I. To evaluate the safety and tolerability of vocimagene amiretrorepvec (DB107-RRV) administered intracranially followed by intravenous (IV) DB107-RRV and extended release flucytosine (DB107-FC). (Phase I)
II. To determine median progression free survival (PFS) (informed by biomarker status, DGM7 and patient subsets to minimally include genomic profile and histology) of newly diagnosed high grade glioma (HGG) patients treated with DB107-RRV combined with DB107-FC delivered with standard of care following tumor resection. (Phase IIa)
SECONDARY OBJECTIVES:
I. To confirm the recommended phase 2 dose (RP2D) of DB107-RRV and DB107-FC when administered to newly diagnosed HGG patients. (Phase I)
II. To evaluate radiographic response by immunotherapy Response Assessment in Neuro-Oncology (iRANO). (Phase I)
III. To assess best overall response rates (complete response [CR], partial response [PR], stable disease [SD], progressive disease [PD]) and overall response rate (CR and PR) of each arm and subset. (Phase IIa)
IV. To assess the duration of response of each arm and subset. (Phase IIa)
V. To assess the median PFS and PFS at 6 months (PFS-6) of each arm and subset. (Phase IIa)
VI. To assess the median overall survival (OS) of each arm and subset. (Phase IIa)
VII. To evaluate the safety of DB107-RRV administered intracranially followed by IV DB107-RRV and DB107-FC. (Phase IIa)
OUTLINE: Patients receive DB107-RRV intracranially over approximately 10 seconds at time of surgical resection then IV in the operating room immediately following resection.

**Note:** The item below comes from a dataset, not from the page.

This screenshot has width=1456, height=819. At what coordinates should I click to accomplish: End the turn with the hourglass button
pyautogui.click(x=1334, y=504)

Patients are then assigned to 1 of 2 treatment groups based on MGMT methylation.
GROUP I (NO MGMT METHYLATION):
STUDY TREATMENT: Starting no later than 6 weeks after surgical resection, patients undergo SOC radiation therapy on Monday-Friday for 6 weeks per standard of care and receive DB107-FC orally (PO) on 5 consecutive days (Monday-Friday) during weeks 1-2 and weeks 5-6. After the conclusion of radiation therapy, patients receive DB107-RRV IV on days 7 and 14 during rest period.

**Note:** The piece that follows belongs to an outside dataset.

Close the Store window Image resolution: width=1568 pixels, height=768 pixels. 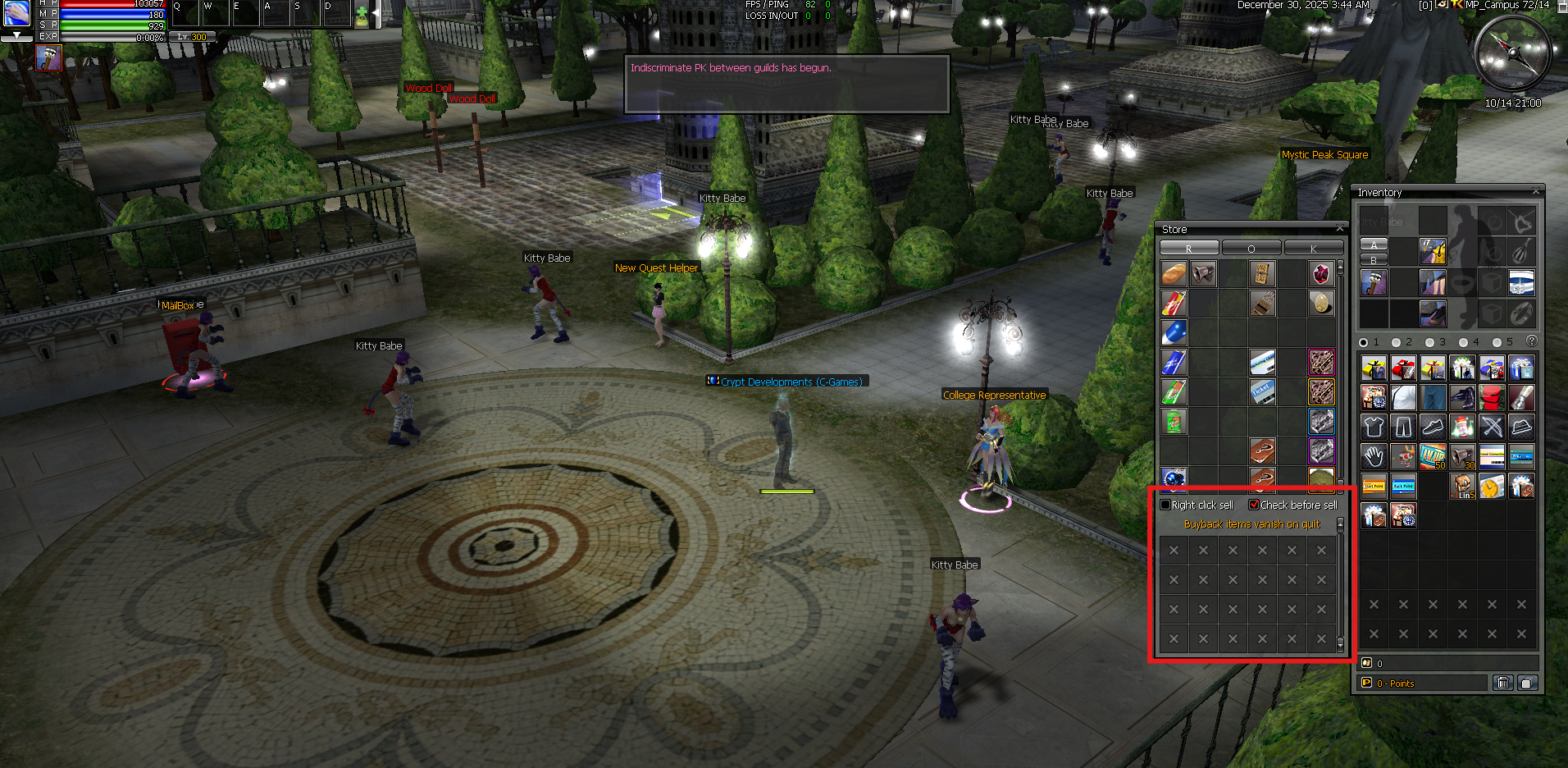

ADJUVANT THERAPY: Patients receive DB107-FC PO on days 1-5 of each cycle. Cycles repeat every 28 days for up to 6 cycles in the absence of disease progression or unacceptable toxicity. Patients with no disease progression after 6 cycles may continue to receive additional cycles until disease progression or unacceptable toxicity.
Additionally, patients undergo blood sample collection and gadolinium-enhanced magnetic resonance imaging (GdMRI) throughout the study.
GROUP II (LOW MGMT TO HIGH METHYLATION):
STUDY TREATMENT: Starting no later than 6 weeks after surgical resection, patients receive DB107-FC PO over 5 consecutive days (Monday-Friday) during weeks 1-2 and weeks 5-6. Patients receive temozolomide PO while undergoing radiation therapy Monday-Friday for 6 weeks per SOC. After the conclusion of radiation therapy, patients receive DB107-RRV IV on days 7 and 14 during rest period.
ADJUVANT THERAPY: Patients receive DB107-FC PO on days 1-5 of each cycle and SOC temozolomide PO on days 1-5 of each cycle. Cycles repeat every 28 days for up to 6 cycles in the absence of disease progression or unacceptable toxicity. Patients with no disease progression after 6 cycles may continue to receive additional cycles of DB107-FC until disease progression or unacceptable toxicity.
Additionally, patients undergo blood sample collection and GdMRI throughout the study.
After completion of study treatment, patients are followed within 15 days, yearly for 5 years then for up to 10 years.